Have you given up on The Simpsons or Family Guy yet? I long ago checked out on both. The Simpsons Movie was an anomaly, a surprisingly successful 90-minute return to form, but the series ... well, d'oh!

Ever the believer, I've sporadically checked in with The Simpsons over the years, anxious to fall in love again. Usually at the start of a new season or when I've fallen for gimmicks like the Lego episode.

But whenever I watch these new episodes my heart breaks and I mostly just stare at the screen in dumb horror, wondering what happened and how it could have possibly come to this.

How it came to this, I think, is a combination of the ravages of time - The Simpsons has, after all, been running non-stop for something like 183 years - and the ravages of success; Family Guy was the little show that could and then once it had, couldn't stop itself from becoming a total and utter asshat.


The cutting smarts, biting satire and family warmth of long ago morphed into The Kerr-razy Homer Variety Half-Hour as it clumsily tried to keep up with the Ritalin-popping pace of today's televisual environs.

Whereas Family Guy, once the frenzied, manic bastion of boundary pushing and no-holds-barred celebratory pop-cynicism, became smug and fat and entirely too impressed with itself. To watch it now is to endure 30 awful minutes of mean-spirited barbs and puffed-up misogyny, interrupted only by tired cutaways and relentless gag recycling.

Oh, how the mightily funny have fluffed it. Here we have two shows at the peak of their decline. Two shows that are shadows of the shadows of their former selves.

Two shows that, to put it bluntly, stink.

Shadows of their former selves, The Simpsons and Family Guy are now two shows at the peak of their decline.

So what the heck, why not do a crossover? Maths, perhaps? Stink + stink = stinky.

But wilfully ignoring maths and logic, episode 1 of season 13 of Family Guy is titled The Simpsons Guy. That right there got my alarm bells ringing.

The discovery was that the crossover was to be a Family Guy episode rather than a Simpsons episode. A minor distinction for most, but by far the most important thing to note when thinking about how the episode is going to play out.

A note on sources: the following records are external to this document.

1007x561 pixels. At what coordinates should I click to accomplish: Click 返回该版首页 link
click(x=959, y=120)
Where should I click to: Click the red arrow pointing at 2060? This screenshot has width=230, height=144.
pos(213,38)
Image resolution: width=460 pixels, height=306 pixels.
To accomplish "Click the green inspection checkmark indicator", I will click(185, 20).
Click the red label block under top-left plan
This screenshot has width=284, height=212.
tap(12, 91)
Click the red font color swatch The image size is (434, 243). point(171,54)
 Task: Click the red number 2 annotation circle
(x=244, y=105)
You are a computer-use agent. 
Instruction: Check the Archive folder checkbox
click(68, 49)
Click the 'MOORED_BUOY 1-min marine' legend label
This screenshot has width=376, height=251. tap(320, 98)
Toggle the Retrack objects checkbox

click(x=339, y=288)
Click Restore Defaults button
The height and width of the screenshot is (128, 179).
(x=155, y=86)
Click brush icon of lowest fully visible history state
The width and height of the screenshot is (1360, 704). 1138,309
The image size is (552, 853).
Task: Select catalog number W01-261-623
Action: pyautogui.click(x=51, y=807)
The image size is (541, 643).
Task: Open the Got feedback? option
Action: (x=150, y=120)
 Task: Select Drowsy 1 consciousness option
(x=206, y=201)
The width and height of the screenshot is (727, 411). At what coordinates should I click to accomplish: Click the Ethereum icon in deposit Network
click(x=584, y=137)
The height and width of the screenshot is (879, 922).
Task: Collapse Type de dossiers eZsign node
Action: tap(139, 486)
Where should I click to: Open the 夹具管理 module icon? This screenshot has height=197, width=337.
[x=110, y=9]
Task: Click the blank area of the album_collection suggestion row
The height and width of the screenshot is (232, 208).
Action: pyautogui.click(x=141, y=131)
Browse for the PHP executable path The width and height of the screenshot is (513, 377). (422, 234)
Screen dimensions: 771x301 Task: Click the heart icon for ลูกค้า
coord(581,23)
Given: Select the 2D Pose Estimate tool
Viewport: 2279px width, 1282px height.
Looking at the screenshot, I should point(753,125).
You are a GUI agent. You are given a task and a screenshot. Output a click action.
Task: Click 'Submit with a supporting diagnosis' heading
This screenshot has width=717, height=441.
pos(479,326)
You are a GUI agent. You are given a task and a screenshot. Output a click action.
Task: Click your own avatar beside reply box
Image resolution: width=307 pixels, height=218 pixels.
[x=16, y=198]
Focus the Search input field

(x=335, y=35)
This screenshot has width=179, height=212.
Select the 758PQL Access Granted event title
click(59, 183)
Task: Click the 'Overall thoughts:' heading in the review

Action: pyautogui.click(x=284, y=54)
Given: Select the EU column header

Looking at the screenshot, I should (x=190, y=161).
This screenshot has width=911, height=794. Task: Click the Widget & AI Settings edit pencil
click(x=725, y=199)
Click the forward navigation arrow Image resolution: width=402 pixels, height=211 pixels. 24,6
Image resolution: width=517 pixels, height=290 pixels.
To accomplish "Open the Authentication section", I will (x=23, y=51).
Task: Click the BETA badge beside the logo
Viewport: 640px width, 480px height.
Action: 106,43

Essentially it means every minute of this hour-long special is propelled by the nasty, egotistical Family Guy engine and is being driven by people whose idea of a hilarious punchline is, "your sister's being raped". Yes.

Even at its lowest, The Simpsons never stooped to juvenile vileness, which sadly is Family Guy's stock and trade these days.

A line like that has no place in Springfield and the outrage surrounding its appearance in the episode is, I reckon, quite justified.

"A crossover always brings out the best in each show. It certainly doesn't smack of desperation. The priorities are always creative and not driven by marketing!"

That's Family Guy's slovenly son Chris Griffin opening the episode, which has screened in the US, getting the digs in first and taking all sport out of any potshots, burns, criticism and zings this deservedly hyped episode faces.

So, for better or worse, we have the Griffin and Simpsons clans together on screen for the first time. But given the current form of both shows, which way do you think it'll go?

Regardless, when the episode screens here I'll be watching, ready to laugh, sitting there with a heavy heart desperately hoping that this time the pain won't be too bad but secretly knowing it will.